- _Request_
Please update the listing below by replacing every "Calculate Linux" with "Calculate OS" and changing nothing else. Leave the pictures out of your answer.

----- Extracted records -----

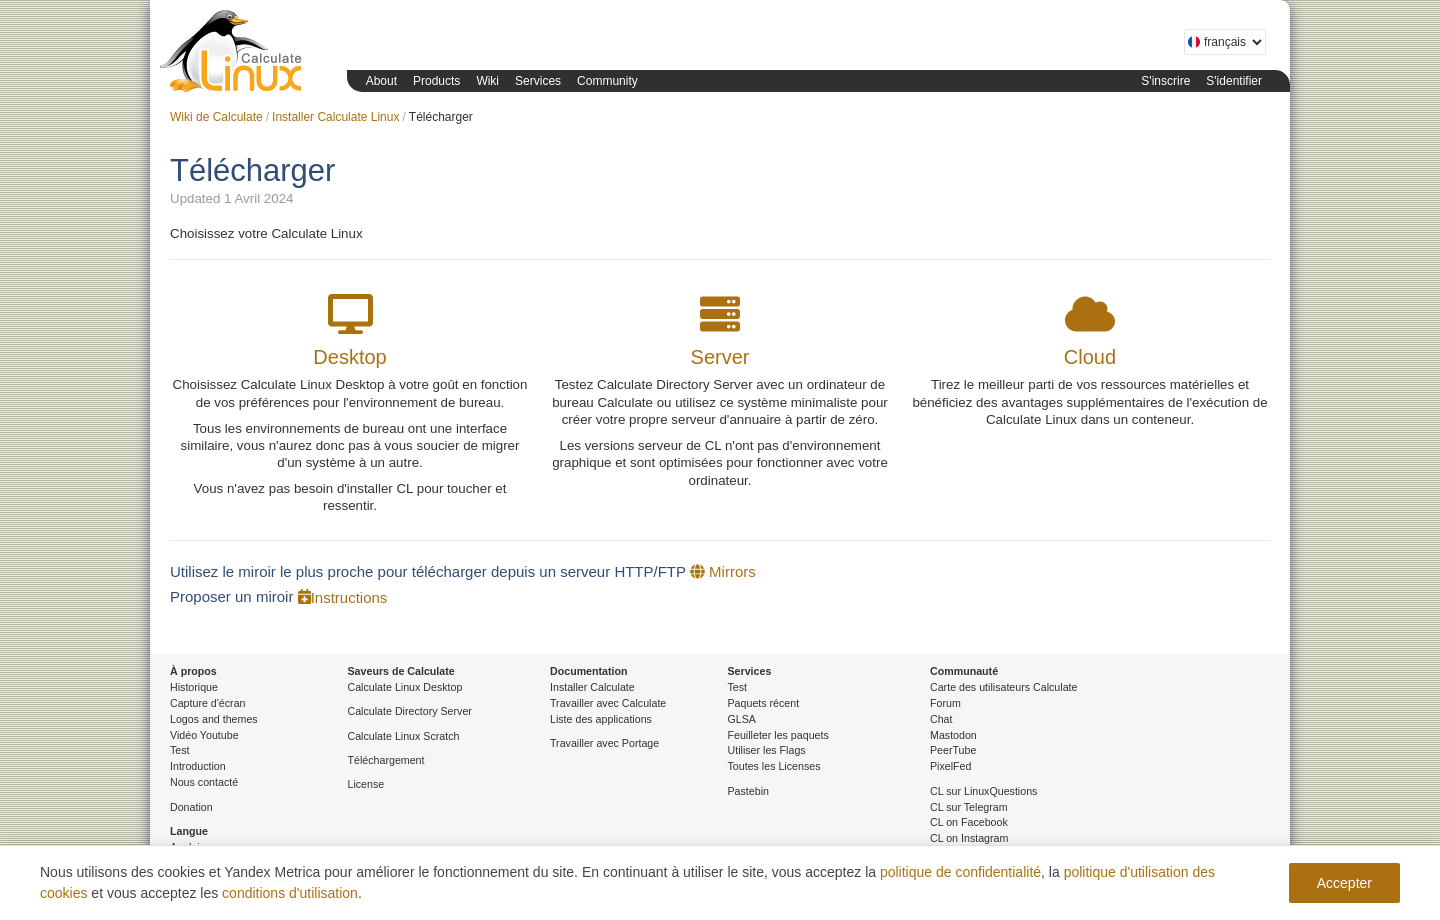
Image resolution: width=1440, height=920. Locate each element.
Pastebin (748, 791)
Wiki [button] (487, 81)
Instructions (343, 597)
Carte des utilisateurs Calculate (1003, 687)
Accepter (1344, 883)
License (366, 784)
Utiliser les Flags (767, 750)
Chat (941, 719)
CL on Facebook (969, 822)
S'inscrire (1165, 81)
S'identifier (1234, 81)
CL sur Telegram (969, 807)
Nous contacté (204, 782)
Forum (945, 703)
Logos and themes (214, 719)
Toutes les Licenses (774, 766)
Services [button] (538, 81)
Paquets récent (764, 703)
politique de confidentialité (960, 872)
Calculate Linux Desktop (405, 687)
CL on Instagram (969, 838)
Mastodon (953, 735)
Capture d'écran (208, 703)
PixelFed (950, 766)
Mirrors (723, 571)
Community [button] (607, 81)
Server (720, 357)
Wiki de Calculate (216, 117)
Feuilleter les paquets (778, 735)
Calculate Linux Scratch (404, 736)
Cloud (1090, 357)
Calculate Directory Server (410, 711)
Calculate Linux (235, 55)
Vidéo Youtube (204, 735)
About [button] (381, 81)
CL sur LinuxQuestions (983, 791)
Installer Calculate (592, 687)
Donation (191, 807)
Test (180, 750)
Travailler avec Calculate (608, 703)
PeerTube (953, 750)
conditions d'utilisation (290, 893)
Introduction (198, 766)
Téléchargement (386, 760)
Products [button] (436, 81)
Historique (194, 687)
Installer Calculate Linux (335, 117)
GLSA (742, 719)
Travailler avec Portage (604, 743)
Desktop (349, 357)
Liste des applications (601, 719)
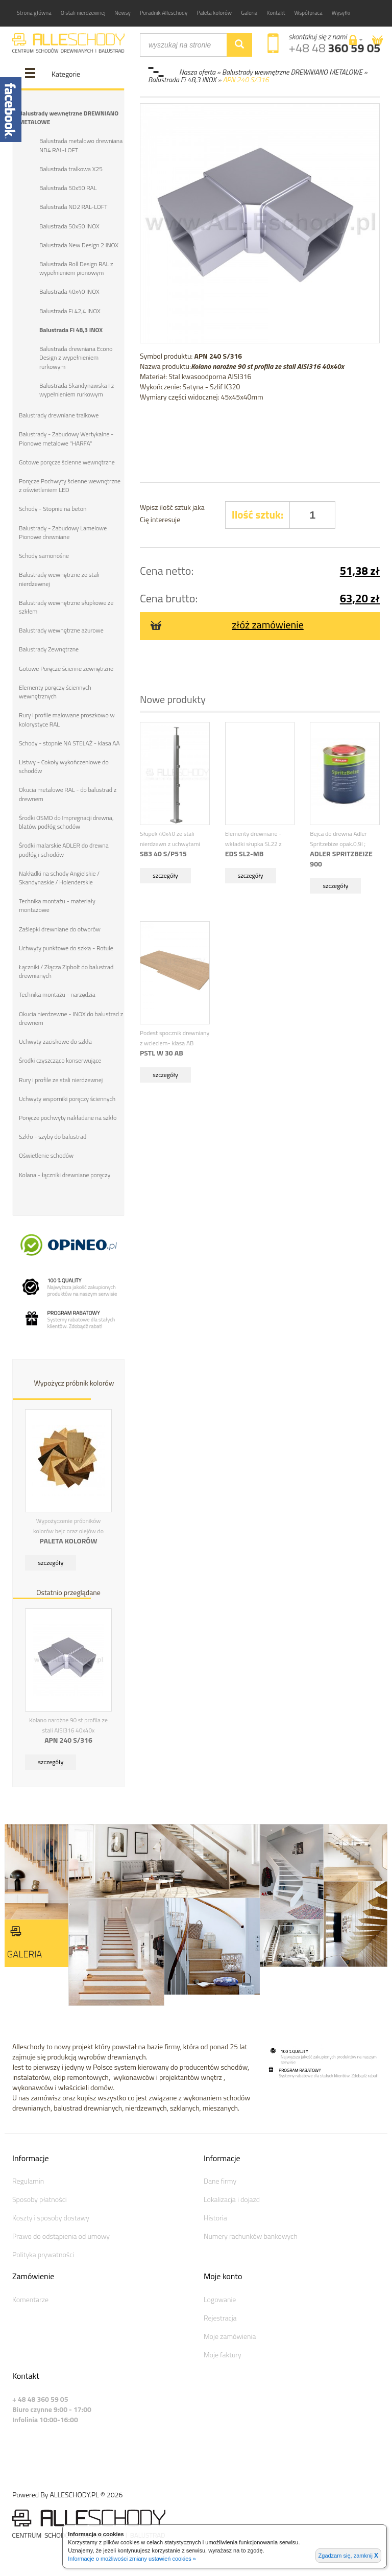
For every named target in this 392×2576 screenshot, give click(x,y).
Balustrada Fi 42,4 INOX (69, 310)
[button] (356, 40)
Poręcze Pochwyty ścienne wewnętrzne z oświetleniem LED (69, 484)
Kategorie (66, 73)
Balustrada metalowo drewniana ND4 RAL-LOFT (80, 145)
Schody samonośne (44, 554)
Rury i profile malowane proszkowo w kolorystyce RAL (66, 718)
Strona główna (34, 13)
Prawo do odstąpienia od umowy (61, 2233)
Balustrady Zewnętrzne (49, 648)
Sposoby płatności (39, 2196)
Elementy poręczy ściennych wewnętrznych (55, 690)
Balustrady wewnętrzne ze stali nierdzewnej (59, 578)
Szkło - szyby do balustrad (52, 1134)
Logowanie (220, 2296)
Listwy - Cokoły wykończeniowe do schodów (63, 765)
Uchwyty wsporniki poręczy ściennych (67, 1096)
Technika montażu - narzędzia (57, 992)
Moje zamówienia (230, 2333)
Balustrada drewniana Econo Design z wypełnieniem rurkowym (75, 356)
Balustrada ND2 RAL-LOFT (73, 207)
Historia (215, 2215)
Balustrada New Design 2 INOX (78, 244)
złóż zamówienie (227, 625)
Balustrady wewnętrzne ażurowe (61, 629)
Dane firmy (220, 2178)
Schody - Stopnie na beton (52, 508)
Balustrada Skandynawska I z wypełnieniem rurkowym (76, 389)
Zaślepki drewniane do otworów (59, 926)
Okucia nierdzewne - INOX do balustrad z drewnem (70, 1015)
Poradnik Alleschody (163, 13)
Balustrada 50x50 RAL (67, 188)
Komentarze (30, 2296)
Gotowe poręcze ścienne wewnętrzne (66, 461)
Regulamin (28, 2178)
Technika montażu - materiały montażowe (57, 903)
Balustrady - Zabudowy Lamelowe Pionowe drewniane (63, 531)
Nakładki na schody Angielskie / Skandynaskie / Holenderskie (59, 876)
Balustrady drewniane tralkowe (59, 414)
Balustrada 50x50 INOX (69, 225)
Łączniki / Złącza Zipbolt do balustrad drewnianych (66, 969)
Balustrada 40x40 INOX (69, 291)
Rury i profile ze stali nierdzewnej (61, 1077)
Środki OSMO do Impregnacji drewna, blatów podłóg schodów (66, 820)
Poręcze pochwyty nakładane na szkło (67, 1115)
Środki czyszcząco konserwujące (60, 1058)
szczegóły (51, 1560)
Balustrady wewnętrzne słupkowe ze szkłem (66, 605)
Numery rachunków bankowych (251, 2233)
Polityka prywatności (43, 2251)
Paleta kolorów (214, 13)
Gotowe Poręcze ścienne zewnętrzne (66, 667)
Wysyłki (341, 13)
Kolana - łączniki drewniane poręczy (64, 1172)
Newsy (122, 13)
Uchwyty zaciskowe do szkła (55, 1039)
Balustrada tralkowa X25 (70, 169)
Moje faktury (222, 2352)
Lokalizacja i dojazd (232, 2196)
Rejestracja (220, 2315)
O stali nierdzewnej (83, 13)
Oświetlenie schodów (46, 1153)
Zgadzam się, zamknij (348, 2555)
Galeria (249, 13)
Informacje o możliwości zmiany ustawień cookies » (132, 2559)
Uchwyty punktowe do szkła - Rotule (66, 946)
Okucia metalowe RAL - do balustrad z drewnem (67, 792)
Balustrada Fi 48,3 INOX (71, 329)
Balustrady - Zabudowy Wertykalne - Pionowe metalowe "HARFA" (66, 438)
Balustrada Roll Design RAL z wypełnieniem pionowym (76, 268)
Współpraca (309, 13)
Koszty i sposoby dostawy (50, 2215)
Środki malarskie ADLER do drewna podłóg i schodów (63, 848)
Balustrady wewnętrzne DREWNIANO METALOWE (68, 117)
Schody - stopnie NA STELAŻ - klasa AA (69, 741)
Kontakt (275, 13)
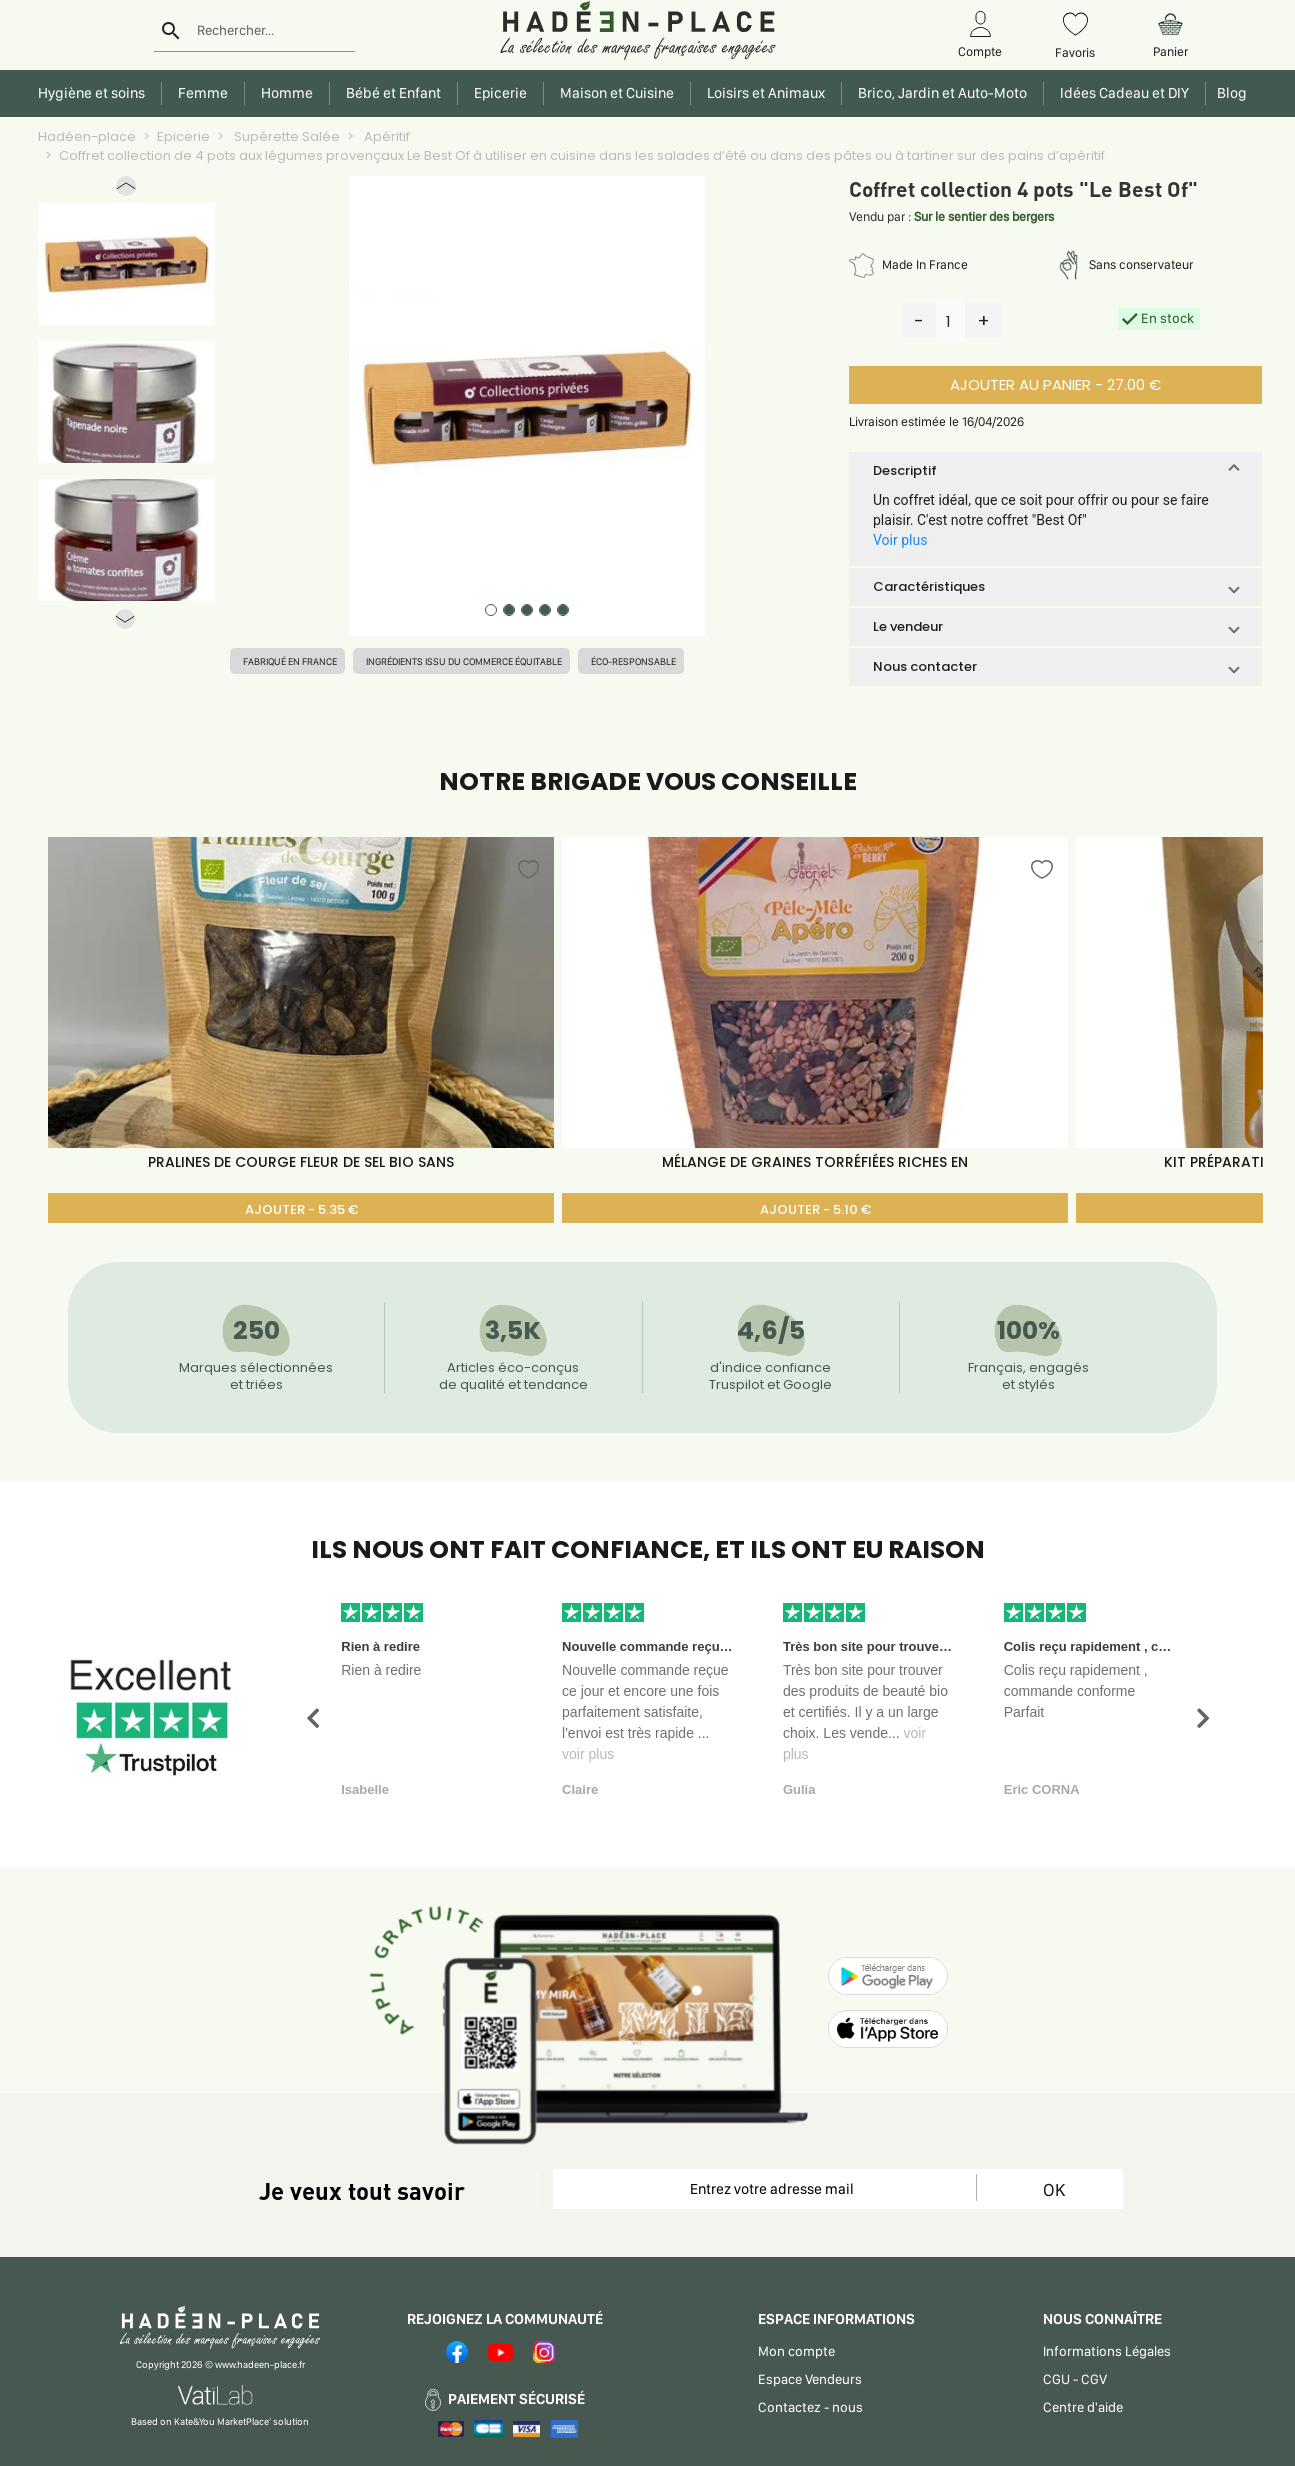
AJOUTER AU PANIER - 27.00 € (1055, 384)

-----

- _The reply_
Image resolution: width=1440, height=920. Locate each element.
Pastebin (748, 791)
Wiki [button] (487, 81)
Instructions (343, 597)
Carte des utilisateurs Calculate (1003, 687)
Accepter (1344, 883)
License (366, 784)
Utiliser les Flags (767, 750)
Chat (941, 719)
CL on Facebook (969, 822)
S'inscrire (1165, 81)
S'identifier (1234, 81)
CL sur Telegram (969, 807)
Nous contacté (204, 782)
Forum (945, 703)
Logos and themes (214, 719)
Toutes les Licenses (774, 766)
Services [button] (538, 81)
Paquets récent (764, 703)
politique de confidentialité (960, 872)
Calculate OS Desktop (405, 687)
CL on Instagram (969, 838)
Mastodon (953, 735)
Capture d'écran (208, 703)
PixelFed (950, 766)
Mirrors (723, 571)
Community [button] (607, 81)
Server (720, 357)
Wiki de Calculate (216, 117)
Feuilleter les paquets (778, 735)
Calculate OS Scratch (404, 736)
Cloud (1090, 357)
Calculate Directory Server (410, 711)
Calculate OS (235, 55)
Vidéo Youtube (204, 735)
About [button] (381, 81)
CL sur LinuxQuestions (983, 791)
Installer Calculate (592, 687)
Donation (191, 807)
Test (180, 750)
Travailler avec Calculate (608, 703)
PeerTube (953, 750)
conditions d'utilisation (290, 893)
Introduction (198, 766)
Téléchargement (386, 760)
Products [button] (436, 81)
Historique (194, 687)
Installer Calculate OS (335, 117)
GLSA (742, 719)
Travailler avec Portage (604, 743)
Desktop (349, 357)
Liste des applications (601, 719)
For every named target in this 392×2576 screenshot, give click(x,y).
Balustrada Fi 42,4 INOX (69, 310)
[button] (356, 40)
Poręcze Pochwyty ścienne wewnętrzne z oświetleniem LED (69, 484)
Kategorie (66, 73)
Balustrada metalowo drewniana ND4 RAL-LOFT (80, 145)
Schody samonośne (44, 554)
Rury i profile malowane proszkowo w kolorystyce RAL (66, 718)
Strona główna (34, 13)
Prawo do odstąpienia od umowy (61, 2233)
Balustrady Zewnętrzne (49, 648)
Sposoby płatności (39, 2196)
Elementy poręczy ściennych wewnętrznych (55, 690)
Balustrady wewnętrzne ze stali nierdzewnej (59, 578)
Szkło - szyby do balustrad (52, 1134)
Logowanie (220, 2296)
Listwy - Cokoły wykończeniowe do schodów (63, 765)
Uchwyty wsporniki poręczy ściennych (67, 1096)
Technika montażu - narzędzia (57, 992)
Moje zamówienia (230, 2333)
Balustrada drewniana Econo Design z wypełnieniem rurkowym (75, 356)
Balustrada ND2 RAL-LOFT (73, 207)
Historia (215, 2215)
Balustrada New Design 2 INOX (78, 244)
złóż zamówienie (227, 625)
Balustrady wewnętrzne ażurowe (61, 629)
Dane firmy (220, 2178)
Schody - Stopnie na beton (52, 508)
Balustrada Skandynawska I z wypełnieniem rurkowym (76, 389)
Zaślepki drewniane do otworów (59, 926)
Okucia nierdzewne - INOX do balustrad z drewnem (70, 1015)
Poradnik Alleschody (163, 13)
Balustrada 50x50 RAL (67, 188)
Komentarze (30, 2296)
Gotowe poręcze ścienne wewnętrzne (66, 461)
Regulamin (28, 2178)
Technika montażu - materiały montażowe (57, 903)
Balustrady - Zabudowy Lamelowe Pionowe drewniane (63, 531)
Nakładki na schody Angielskie / Skandynaskie / Holenderskie (59, 876)
Balustrady drewniane tralkowe (59, 414)
Balustrada 50x50 INOX (69, 225)
Łączniki / Złącza Zipbolt do balustrad drewnianych (66, 969)
Balustrada 40x40 INOX (69, 291)
Rury i profile ze stali nierdzewnej (61, 1077)
Środki OSMO do Impregnacji drewna, blatów podłóg schodów (66, 820)
Poręcze pochwyty nakładane na szkło (67, 1115)
Środki czyszcząco konserwujące (60, 1058)
szczegóły (51, 1560)
Balustrady wewnętrzne słupkowe ze szkłem (66, 605)
Numery rachunków bankowych (251, 2233)
Polityka prywatności (43, 2251)
Paleta kolorów (214, 13)
Gotowe Poręcze ścienne zewnętrzne (66, 667)
Wysyłki (341, 13)
Kolana - łączniki drewniane poręczy (64, 1172)
Newsy (122, 13)
Uchwyty zaciskowe do szkła (55, 1039)
Balustrada tralkowa X25 (70, 169)
Moje faktury (222, 2352)
Lokalizacja i dojazd (232, 2196)
Rejestracja (220, 2315)
O stali nierdzewnej (83, 13)
Oświetlenie schodów (46, 1153)
Zgadzam się, zamknij (348, 2555)
Galeria (249, 13)
Informacje o możliwości zmiany ustawień cookies » (132, 2559)
Uchwyty punktowe do szkła - Rotule (66, 946)
Okucia metalowe RAL - do balustrad z drewnem (67, 792)
Balustrada Fi 48,3 INOX (71, 329)
Balustrady - Zabudowy Wertykalne - Pionowe metalowe "HARFA" (66, 438)
Balustrada Roll Design RAL z wypełnieniem pionowym (76, 268)
Współpraca (309, 13)
Koszty i sposoby dostawy (50, 2215)
Środki malarskie ADLER do drewna podłóg i schodów (63, 848)
Balustrady wewnętrzne DREWNIANO METALOWE (68, 117)
Schody - stopnie NA STELAŻ - klasa AA (69, 741)
Kontakt (275, 13)
AJOUTER AU PANIER - 27.00 € (1055, 384)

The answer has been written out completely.